While players are usually in the spotlight, one Chicago Bulls coach's example shows them how hard work can overcome adversity. This is Assistant Coach Nate Loenser- in his own words:
Chicago Bulls Assistant Coach Nate Loenser
This is my eighteenth year of coaching. Coaching is teaching, and you're teaching your students or whoever you're working with about how to be successful.
I don't really think that the guys I work with really care that I have one, two arms, four arms, it doesn't really matter them. Ultimately if I can provide some benefit to them and help them in their career, then that's what being a coach and being a teacher is all about.
I was born this way, so I've never really had it any other way.
I played baseball, basketball, football and golf in high school, and whatever season it was, that was my favorite sport. It was just something that I had a passion for, and as I grew older I knew that I at least wanted to get into teaching. I started out as a high school baseball coach, coached high school basketball, and even been an assistant for football and been a girl's golf coach, so the same thing kind of applies there.
I think I was just fortunate as well to have two parents that didn't set any limitations, they just allowed me to be me, to be Nate, and to experience success and to experience failure. I had a lot of good coaches, especially growing up, and I liked how they interacted and how they inspired me.
It's bigger than sports too, I mean if you're in kindergarten and they're trying to teach you how to tie your shoes, and the teacher doesn't exactly know how to teach you. So at the end of the day I wanted to be sure that I wasn't dependent on a lot of people and I might just have to figure some things out, I might not look the same as other people, but ultimately I wanted to make the most of who I am.
Ryan Arcidiacono, Chicago Bulls Player
It's more than basketball too, I mean you see what he's been able to make it because of what he was given. I mean, you just have total and awe and aspirations to be someone, a man like that.
He's definitely help me to be in the position that I'm in today.
If those guys do well and they're successful, then as a coach you can kind of just stand back and let them shine.

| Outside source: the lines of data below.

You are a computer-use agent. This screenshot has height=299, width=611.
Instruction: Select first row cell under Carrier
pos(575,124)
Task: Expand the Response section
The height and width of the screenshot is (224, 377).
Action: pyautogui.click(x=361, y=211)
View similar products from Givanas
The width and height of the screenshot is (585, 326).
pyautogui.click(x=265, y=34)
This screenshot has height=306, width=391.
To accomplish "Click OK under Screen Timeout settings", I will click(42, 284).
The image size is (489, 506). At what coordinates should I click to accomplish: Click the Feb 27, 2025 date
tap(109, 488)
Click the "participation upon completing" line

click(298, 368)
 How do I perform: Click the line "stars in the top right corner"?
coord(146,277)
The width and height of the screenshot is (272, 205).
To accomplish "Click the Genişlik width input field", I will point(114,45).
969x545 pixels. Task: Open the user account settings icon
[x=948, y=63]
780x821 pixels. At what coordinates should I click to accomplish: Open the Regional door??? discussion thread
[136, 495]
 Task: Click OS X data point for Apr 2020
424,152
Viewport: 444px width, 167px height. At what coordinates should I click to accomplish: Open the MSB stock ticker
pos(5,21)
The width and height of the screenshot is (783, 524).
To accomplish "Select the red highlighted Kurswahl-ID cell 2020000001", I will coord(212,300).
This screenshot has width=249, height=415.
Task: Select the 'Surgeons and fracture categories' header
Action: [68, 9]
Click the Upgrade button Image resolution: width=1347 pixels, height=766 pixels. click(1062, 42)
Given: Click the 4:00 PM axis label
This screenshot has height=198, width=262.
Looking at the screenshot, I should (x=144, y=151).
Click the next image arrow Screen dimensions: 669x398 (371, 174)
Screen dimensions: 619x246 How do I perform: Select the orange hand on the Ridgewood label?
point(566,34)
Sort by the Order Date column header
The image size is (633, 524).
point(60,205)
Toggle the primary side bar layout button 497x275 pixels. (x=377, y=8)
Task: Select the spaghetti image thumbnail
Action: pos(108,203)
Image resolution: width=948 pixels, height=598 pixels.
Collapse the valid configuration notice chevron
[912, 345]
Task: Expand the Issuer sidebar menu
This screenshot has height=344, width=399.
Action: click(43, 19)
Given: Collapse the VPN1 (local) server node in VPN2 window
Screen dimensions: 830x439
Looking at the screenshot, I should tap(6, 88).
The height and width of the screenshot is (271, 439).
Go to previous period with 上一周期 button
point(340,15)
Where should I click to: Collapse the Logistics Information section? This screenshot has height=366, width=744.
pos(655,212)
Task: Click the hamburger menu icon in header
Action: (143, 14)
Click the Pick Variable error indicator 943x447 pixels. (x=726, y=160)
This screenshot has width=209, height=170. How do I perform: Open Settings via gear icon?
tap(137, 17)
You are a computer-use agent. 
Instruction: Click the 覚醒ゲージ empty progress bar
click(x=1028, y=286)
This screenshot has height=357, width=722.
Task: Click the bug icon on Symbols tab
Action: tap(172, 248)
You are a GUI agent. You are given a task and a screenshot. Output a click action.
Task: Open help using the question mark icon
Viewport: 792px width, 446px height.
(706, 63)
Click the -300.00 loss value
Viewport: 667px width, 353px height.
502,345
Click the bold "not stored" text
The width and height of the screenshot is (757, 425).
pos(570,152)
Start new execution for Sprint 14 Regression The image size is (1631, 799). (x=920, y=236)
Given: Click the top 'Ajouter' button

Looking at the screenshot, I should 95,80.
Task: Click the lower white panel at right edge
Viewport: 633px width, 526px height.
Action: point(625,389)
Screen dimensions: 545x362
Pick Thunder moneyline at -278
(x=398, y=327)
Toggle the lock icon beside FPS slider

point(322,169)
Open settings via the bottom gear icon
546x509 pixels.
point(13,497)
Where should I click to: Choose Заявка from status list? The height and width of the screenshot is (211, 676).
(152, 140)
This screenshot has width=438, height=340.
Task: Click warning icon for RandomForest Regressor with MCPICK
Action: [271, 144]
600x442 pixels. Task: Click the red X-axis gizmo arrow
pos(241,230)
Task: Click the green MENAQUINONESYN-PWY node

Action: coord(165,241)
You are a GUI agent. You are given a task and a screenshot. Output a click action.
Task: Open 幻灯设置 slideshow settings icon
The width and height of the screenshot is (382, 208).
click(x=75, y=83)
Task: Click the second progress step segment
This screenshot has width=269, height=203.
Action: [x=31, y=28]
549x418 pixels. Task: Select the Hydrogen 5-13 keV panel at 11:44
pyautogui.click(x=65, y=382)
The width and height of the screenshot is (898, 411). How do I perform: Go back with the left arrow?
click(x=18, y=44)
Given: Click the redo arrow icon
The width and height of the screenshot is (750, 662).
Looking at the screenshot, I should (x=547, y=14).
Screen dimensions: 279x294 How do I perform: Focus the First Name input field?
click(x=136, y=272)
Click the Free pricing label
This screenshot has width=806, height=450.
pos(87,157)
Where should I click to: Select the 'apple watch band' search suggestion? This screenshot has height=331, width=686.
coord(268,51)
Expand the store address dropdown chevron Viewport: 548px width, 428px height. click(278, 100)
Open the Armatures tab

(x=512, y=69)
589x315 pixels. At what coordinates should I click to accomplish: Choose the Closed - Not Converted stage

You know I obviously spend a lot of time here, it's not just as fancy as putting on your suit and sitting at the United Center; there's a lot of work that goes into it, a lot of preparation.
I mean everybody sees, you know, the game-winning shots or the good parts of it but as a coach you also see the whole picture. When the lights are on and when it's time to compete, performing at that optimal level is obviously very very important, but also understanding that we're all human beings too, and we're all going to make mistakes. And the other person is going to try just as hard to compete against you, so there are going to be failures throughout a game, throughout a season.
Ultimately we have two choices: we can either make the most of the situation and move past it, or we let the situation get the most of us.
I think we all have our own stories. Mine happens to be a story that is, you know, what people see and is visual, but I think life is full of a lot of adversity whether you can see it or know about it or not is not the important thing. It's how do you keep moving forward, what do you make out of the tools in your toolbox.
You know my arm is only a part of me, it doesn't define who I am. But if it can help me, or more importantly, if it can help other people to inspire them to keep moving and to make the most of their situations, then that's a pretty cool thing.